World Soccer: You left Arsenal saying English football didn’t suit you; so why come back?
Nicolas Anelka: I refute the claims that I was disillusioned with English football – it was always in my mind to come back at some stage. I left Arsenal because it had been a dream, since I was a young boy growing up in Paris, that if I had the chance to play for Real Madrid, I would pursue that goal. Things didn’t work out for me there, but now I am back in English football and hope to make the most of my opportunity this time.
So what went wrong with your ‘dream move’?
Basically, Real did not suit my style of play. At the beginning I was enjoying myself and was accustomed to the system of our coach, John Toshack. Unfortunately, results were not in keeping with the demands of the supporters and the press, and everyone was pointing the finger at me and the huge transfer fee. The arrival of Vicente Del Bosque only hindered my situation and I soon realised that I did not fit into his system of play. I was delighted to return home to Paris Saint-Germain.

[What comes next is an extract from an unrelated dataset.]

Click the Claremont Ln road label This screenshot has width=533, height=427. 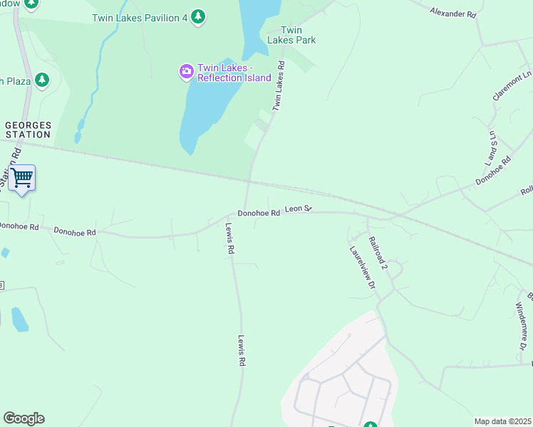[x=512, y=85]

You’re now at Liverpool. How did it come about?
Everybody is aware I was having problems at PSG. I didn’t always agree with the direction of the club, and my relationship with the coach [Luis Fernandez] was not as amiable as it should have been. But sometimes in football things do not go your way, and I found myself out of the team. So when the chance came to join a club of Liverpool’s stature, I weighed up my options and thought it was the best move for me at this stage of my career.
Having scored just twice for PSG this season, did you move to salvage your World Cup dreams?
I am fiercely patriotic and it is my ambition, like all French players, to play for my country in the game’s biggest tournament. I was disappointed to miss out four years ago, despite having helped Arsenal to the championship, so I want to stake a claim this time. Aime Jacquet said I was too young, too inexperienced, but I have now played for some of Europe’s biggestclubs. Yet I am under no illusions. I need to be playing and scoring regularly to get back in contention, but I couldn’t be at a bigger club than Liverpool to help realise all my dreams, not just those that come in the summer.
Why did you choose Liverpool?
It was important to join a team where the management have as much faith in my ability as I have. I knew Gerard Houllier from my time with the French junior sides at Clairefontaine, so he knows what to expect from me, and I know what I’m going to get from him. We spoke several times before my arrival and he said I will be a part of his plans for the rest of the season. But it was also important to join a big club with a great history, who are also in contention for the major trophies. Liverpool fit those criteria and now it’s up to me.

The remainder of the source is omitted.